╔══

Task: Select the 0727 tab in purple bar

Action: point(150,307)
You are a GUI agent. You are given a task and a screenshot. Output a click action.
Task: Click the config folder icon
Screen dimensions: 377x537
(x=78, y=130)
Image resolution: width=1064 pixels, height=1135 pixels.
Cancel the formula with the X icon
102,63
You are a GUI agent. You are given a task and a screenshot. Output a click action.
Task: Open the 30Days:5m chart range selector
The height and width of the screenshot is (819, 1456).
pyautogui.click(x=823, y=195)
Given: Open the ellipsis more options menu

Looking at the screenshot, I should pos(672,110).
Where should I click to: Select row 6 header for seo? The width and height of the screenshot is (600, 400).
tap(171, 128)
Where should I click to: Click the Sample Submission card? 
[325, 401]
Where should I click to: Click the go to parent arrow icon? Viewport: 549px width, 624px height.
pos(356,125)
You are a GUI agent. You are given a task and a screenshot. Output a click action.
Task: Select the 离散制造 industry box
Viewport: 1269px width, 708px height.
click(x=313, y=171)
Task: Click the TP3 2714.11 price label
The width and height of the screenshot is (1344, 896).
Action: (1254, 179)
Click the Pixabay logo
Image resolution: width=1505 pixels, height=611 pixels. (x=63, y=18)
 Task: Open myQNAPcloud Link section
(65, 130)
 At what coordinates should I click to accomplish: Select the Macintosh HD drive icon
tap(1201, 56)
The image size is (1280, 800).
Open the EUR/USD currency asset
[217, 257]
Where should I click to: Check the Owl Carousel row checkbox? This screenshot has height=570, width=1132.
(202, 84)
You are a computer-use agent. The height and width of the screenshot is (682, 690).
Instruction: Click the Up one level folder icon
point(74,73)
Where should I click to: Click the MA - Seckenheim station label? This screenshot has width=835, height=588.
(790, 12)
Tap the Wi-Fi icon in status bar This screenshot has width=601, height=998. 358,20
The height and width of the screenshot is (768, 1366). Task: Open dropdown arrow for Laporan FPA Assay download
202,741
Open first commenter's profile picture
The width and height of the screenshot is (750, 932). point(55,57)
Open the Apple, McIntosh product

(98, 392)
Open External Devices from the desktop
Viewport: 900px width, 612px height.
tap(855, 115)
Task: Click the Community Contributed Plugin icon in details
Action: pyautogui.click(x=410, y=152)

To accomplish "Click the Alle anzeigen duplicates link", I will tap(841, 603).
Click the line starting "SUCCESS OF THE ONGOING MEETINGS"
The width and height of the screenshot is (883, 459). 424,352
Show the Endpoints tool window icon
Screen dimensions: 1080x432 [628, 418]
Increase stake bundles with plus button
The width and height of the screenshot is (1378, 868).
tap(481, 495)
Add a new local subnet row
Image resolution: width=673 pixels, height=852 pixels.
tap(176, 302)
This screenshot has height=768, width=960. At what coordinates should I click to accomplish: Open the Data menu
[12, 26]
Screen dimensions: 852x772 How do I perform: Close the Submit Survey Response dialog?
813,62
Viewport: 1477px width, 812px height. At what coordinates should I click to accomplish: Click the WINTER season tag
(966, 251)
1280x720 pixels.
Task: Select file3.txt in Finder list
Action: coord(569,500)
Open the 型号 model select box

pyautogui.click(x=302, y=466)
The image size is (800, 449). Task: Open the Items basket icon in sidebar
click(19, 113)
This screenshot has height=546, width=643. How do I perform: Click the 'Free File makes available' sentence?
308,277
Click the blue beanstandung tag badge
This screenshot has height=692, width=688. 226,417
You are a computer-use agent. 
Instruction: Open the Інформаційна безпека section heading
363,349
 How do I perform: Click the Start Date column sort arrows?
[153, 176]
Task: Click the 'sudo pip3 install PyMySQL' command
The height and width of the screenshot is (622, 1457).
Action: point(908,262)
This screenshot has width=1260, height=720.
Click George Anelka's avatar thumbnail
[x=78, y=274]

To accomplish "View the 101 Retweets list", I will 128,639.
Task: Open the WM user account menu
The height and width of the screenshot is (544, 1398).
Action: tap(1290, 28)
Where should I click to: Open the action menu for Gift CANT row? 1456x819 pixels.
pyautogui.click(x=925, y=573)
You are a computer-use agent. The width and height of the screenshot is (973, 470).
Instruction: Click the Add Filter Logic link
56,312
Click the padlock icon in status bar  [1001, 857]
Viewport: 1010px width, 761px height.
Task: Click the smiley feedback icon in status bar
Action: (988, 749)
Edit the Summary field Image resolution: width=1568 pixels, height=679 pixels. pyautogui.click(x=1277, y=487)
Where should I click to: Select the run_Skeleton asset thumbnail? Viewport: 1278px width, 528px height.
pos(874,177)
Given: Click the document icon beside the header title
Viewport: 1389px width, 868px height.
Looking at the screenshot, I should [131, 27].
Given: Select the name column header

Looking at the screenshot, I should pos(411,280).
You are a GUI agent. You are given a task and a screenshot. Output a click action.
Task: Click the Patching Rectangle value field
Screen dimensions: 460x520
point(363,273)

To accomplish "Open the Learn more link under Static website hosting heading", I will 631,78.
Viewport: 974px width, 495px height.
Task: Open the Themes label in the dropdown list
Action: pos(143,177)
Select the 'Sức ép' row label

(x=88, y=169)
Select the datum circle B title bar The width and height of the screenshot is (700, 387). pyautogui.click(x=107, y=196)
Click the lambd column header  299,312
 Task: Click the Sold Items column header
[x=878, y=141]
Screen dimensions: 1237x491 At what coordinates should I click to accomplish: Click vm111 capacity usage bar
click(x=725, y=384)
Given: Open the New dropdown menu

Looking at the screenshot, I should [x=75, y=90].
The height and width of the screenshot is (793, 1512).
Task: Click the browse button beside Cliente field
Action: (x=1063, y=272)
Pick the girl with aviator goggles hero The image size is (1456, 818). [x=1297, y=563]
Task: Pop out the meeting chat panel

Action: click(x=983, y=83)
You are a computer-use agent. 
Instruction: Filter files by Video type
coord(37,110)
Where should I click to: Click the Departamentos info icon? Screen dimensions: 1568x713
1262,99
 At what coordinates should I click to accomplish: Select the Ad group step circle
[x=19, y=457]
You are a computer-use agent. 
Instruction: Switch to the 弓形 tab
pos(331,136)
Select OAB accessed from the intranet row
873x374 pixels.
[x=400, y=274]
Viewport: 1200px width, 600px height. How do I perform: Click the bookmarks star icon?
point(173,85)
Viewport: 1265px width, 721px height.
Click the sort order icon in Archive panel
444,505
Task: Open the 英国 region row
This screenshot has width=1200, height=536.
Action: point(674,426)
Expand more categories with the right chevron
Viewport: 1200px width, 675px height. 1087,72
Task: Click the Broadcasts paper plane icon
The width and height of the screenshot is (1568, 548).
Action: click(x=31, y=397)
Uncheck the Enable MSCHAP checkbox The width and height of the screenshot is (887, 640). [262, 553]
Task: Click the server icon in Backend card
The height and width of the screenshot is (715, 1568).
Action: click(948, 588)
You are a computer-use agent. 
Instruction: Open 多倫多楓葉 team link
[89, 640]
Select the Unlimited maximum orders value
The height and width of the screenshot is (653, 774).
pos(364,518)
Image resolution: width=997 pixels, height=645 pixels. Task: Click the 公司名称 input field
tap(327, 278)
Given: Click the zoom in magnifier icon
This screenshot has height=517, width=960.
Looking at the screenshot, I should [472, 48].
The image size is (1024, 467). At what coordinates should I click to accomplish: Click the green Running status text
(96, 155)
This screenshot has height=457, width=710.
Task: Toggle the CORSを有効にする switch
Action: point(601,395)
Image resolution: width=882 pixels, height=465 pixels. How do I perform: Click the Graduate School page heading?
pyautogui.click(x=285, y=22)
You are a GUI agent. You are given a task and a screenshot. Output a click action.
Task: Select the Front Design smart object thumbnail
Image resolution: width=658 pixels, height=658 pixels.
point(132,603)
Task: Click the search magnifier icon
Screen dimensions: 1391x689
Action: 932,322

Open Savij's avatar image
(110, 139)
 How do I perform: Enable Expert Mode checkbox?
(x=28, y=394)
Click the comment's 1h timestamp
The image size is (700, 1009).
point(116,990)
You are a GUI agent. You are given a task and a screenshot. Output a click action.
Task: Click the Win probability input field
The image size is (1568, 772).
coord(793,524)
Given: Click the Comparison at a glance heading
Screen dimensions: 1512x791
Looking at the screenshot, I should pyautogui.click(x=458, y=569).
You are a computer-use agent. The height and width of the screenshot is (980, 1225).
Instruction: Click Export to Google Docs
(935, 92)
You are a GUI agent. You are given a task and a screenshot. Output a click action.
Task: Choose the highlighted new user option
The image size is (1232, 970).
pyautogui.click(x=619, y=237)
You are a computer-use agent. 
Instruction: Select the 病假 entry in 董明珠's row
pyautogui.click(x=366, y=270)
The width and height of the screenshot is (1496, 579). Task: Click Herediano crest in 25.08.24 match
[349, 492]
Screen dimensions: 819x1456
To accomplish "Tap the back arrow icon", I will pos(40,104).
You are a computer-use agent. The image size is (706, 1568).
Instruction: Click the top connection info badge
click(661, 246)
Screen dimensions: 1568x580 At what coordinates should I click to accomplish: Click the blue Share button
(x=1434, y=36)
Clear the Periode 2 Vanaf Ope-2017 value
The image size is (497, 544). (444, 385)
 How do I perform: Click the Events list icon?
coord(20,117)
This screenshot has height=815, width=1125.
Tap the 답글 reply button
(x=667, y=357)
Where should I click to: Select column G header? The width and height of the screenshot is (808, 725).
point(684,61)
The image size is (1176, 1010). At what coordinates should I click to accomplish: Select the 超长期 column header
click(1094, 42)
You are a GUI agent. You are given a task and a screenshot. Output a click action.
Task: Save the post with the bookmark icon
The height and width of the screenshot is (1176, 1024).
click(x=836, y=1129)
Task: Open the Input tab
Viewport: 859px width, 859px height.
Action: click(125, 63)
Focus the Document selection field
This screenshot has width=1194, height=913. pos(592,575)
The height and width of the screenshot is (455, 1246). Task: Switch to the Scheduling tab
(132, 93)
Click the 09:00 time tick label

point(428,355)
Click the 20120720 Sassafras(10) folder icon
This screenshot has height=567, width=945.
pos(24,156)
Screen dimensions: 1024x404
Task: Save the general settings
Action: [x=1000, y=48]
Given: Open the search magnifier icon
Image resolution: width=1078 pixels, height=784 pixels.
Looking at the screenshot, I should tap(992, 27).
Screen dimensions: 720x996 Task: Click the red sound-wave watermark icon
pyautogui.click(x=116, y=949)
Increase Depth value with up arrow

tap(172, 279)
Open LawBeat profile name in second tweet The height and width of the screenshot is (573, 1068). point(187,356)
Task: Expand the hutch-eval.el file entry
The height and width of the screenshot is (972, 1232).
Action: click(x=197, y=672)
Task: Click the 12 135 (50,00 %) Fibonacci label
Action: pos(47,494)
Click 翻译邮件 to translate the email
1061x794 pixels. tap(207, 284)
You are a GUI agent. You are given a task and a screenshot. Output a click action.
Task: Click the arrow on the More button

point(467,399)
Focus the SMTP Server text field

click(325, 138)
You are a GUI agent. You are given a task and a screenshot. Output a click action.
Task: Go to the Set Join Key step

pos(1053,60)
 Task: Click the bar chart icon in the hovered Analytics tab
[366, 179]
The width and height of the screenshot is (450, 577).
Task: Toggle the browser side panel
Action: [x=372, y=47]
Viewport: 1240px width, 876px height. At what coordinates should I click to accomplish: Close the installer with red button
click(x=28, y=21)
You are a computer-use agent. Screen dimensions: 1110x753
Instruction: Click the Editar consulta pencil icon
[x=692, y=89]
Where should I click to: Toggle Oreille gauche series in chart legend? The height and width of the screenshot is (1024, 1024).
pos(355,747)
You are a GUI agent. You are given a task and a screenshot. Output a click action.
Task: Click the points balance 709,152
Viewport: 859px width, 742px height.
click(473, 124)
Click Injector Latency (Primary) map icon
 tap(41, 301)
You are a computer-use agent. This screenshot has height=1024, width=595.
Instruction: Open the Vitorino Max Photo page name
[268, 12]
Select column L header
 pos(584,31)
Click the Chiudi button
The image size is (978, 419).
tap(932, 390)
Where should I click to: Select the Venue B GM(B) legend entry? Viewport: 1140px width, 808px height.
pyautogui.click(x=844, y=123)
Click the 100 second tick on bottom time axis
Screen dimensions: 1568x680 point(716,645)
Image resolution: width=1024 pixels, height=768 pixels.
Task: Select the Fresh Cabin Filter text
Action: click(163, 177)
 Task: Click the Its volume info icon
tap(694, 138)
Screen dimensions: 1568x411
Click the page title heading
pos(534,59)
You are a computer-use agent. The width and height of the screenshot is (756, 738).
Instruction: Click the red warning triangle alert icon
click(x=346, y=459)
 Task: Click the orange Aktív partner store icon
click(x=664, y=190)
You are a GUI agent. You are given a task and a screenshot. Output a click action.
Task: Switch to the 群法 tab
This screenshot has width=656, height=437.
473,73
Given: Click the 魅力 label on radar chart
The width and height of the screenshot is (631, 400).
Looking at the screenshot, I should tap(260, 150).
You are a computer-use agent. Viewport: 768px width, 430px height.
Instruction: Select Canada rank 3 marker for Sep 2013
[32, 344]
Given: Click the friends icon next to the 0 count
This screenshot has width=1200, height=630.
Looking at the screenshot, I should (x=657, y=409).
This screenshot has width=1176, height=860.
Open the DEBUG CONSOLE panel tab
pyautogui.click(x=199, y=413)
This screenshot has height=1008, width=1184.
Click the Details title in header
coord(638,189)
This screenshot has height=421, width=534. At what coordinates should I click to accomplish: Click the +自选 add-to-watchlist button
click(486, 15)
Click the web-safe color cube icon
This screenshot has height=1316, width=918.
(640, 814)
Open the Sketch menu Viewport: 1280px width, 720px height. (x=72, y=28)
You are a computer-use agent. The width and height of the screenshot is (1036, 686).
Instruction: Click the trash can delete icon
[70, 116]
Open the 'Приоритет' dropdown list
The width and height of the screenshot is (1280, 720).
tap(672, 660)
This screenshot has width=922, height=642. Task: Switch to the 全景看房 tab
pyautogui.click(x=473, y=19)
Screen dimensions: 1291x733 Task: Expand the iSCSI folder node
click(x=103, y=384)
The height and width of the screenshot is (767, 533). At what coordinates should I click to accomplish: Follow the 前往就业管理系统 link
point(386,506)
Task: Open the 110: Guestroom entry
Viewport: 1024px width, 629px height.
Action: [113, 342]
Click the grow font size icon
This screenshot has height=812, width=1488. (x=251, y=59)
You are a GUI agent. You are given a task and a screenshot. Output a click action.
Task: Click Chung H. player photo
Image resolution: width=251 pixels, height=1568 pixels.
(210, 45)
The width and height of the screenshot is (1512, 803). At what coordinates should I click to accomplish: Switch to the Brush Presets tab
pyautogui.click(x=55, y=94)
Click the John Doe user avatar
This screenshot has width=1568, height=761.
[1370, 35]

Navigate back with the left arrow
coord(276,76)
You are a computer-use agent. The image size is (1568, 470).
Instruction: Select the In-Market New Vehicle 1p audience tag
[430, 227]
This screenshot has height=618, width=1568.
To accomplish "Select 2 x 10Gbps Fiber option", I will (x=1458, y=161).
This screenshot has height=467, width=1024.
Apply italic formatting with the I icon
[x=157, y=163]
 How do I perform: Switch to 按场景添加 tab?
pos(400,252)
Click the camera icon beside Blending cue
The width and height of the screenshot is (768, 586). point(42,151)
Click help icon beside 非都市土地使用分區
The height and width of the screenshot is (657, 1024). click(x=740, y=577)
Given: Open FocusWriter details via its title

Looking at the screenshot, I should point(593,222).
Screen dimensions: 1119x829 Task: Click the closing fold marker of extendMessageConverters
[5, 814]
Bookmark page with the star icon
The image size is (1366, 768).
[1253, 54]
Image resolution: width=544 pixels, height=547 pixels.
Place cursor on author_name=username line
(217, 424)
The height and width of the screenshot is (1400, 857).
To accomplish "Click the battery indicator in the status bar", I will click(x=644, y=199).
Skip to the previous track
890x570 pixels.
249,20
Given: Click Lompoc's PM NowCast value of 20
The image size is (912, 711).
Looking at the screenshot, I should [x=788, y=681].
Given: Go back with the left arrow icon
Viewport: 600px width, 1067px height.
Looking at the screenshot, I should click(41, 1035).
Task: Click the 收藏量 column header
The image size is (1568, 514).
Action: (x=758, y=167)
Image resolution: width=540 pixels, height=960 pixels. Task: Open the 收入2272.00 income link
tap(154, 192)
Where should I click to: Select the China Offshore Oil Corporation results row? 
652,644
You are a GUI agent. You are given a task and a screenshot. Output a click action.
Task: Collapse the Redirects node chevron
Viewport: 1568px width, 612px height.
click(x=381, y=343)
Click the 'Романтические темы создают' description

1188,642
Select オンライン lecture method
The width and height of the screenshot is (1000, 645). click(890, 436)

╚══

Exercise>
Determine how many lines in the preceding records include the word "search". The answer is that number alone.

Solution to this problem>
2